Mariam Mahamat Nour, une exception en Afrique centrale
En Afrique centrale, très peu de femmes ont occupé des postes ministériels liés à l’économie et au développement. Que ce soit au Cameroun, au Gabon ou au Congo. Mariam Mahamat Nour, un des poids lourds du gouvernement tchadien, fait donc figure d’exception. Cette mère de trois enfants a travaillé pour plusieurs gouvernements depuis 1989, notamment dans les départements chargés de la planification. Et son nom a même souvent été évoqué pour la primature.

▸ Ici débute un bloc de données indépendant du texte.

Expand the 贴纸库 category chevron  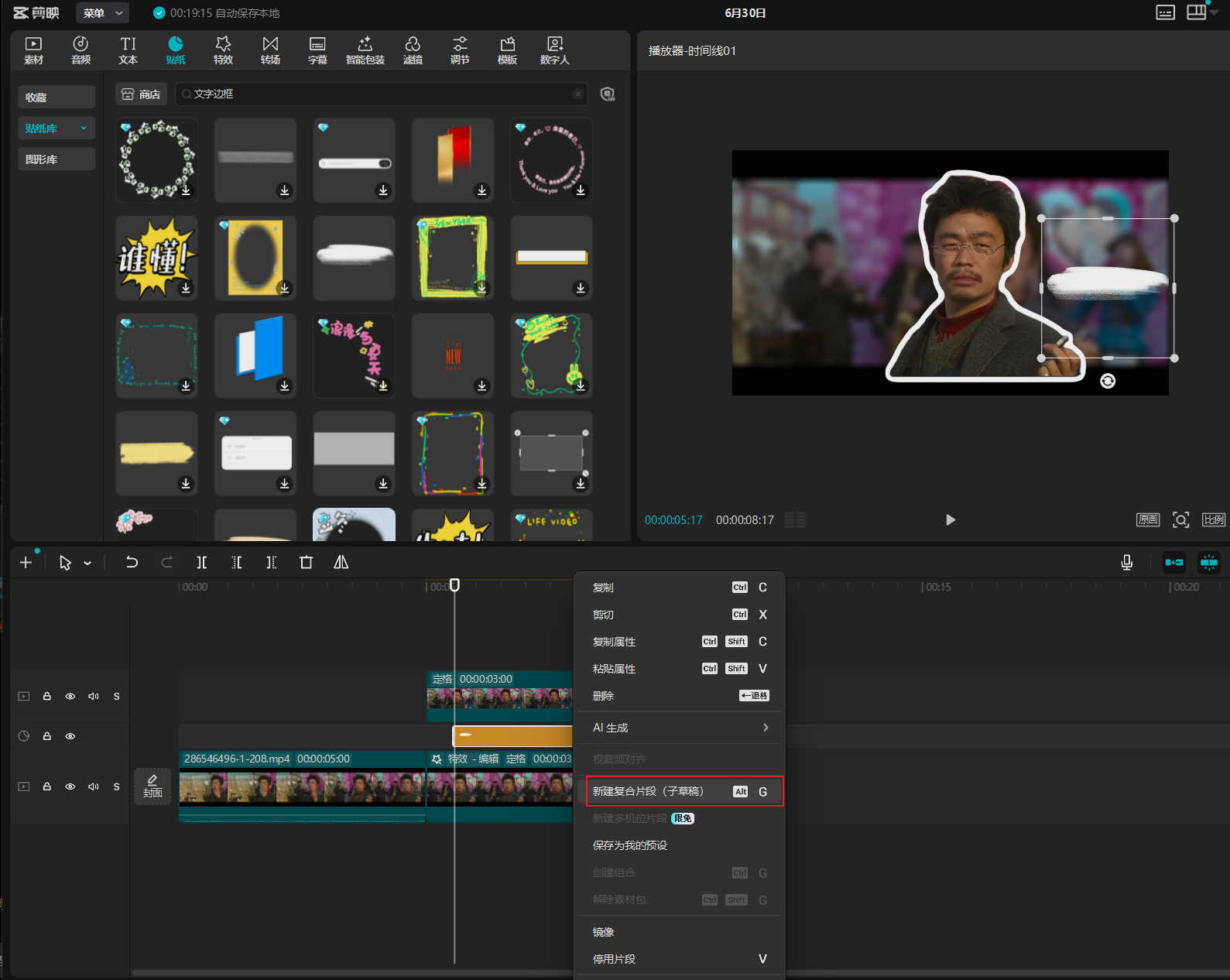pyautogui.click(x=84, y=128)
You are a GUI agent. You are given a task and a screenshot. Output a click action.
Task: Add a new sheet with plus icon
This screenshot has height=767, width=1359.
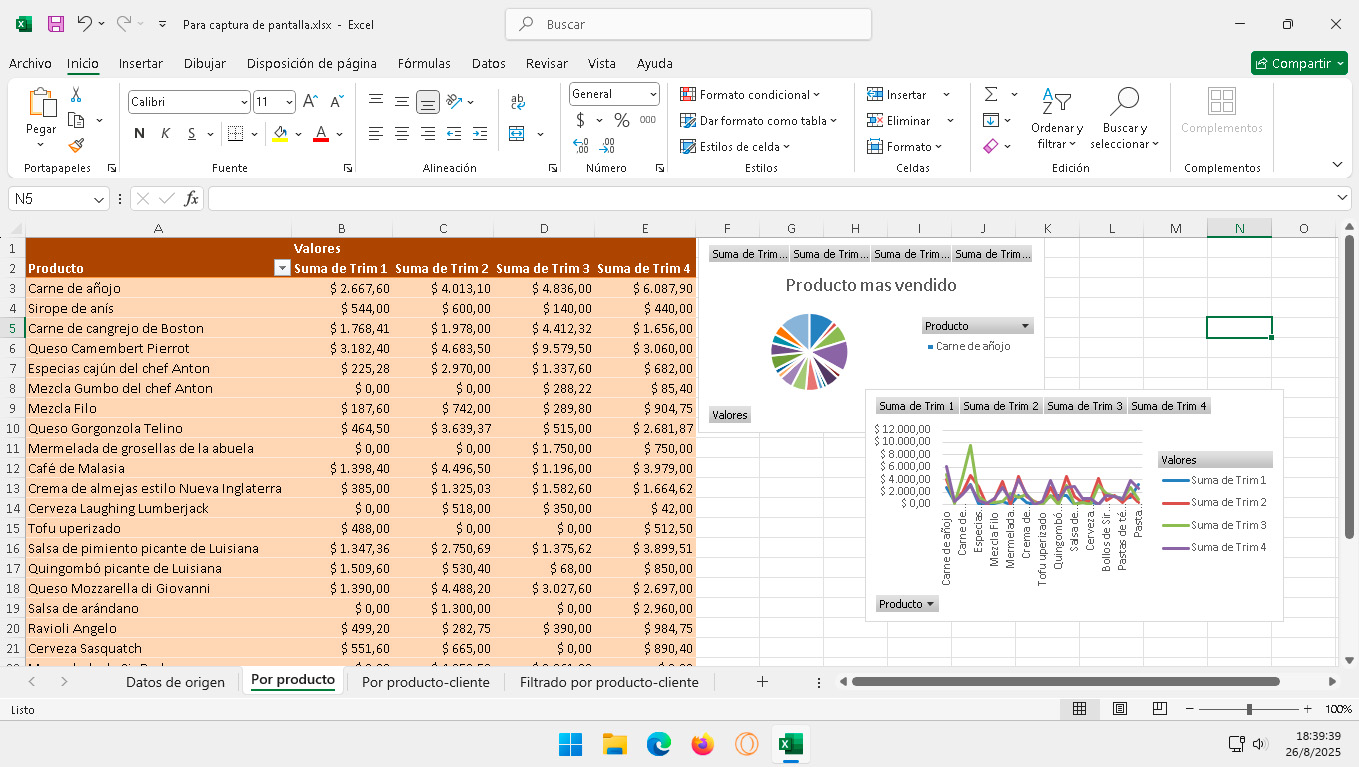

L’élaboration du plan pour l’émergence du Tchad à l’horizon 2025 porte sa marque. Une œuvre à laquelle elle s’attelle actuellement, en dépit de la rareté des ressources financières due à une conjoncture économique difficile, marquée par la chute des cours du baril. Cette mission est dans les cordes de cette femme politique, titulaire d’une licence en planification du développement de l’université Marien-Ngouabi (Congo) et diplômée en sciences économiques de l’université d’Abidjan.
Mariam Mahamat Nour a par ailleurs été consultante pour la Banque mondiale ainsi que pour l’Unicef. Cadre à la FAO, elle a été la représentante de cette institution au Togo, au Mali et en Mauritanie.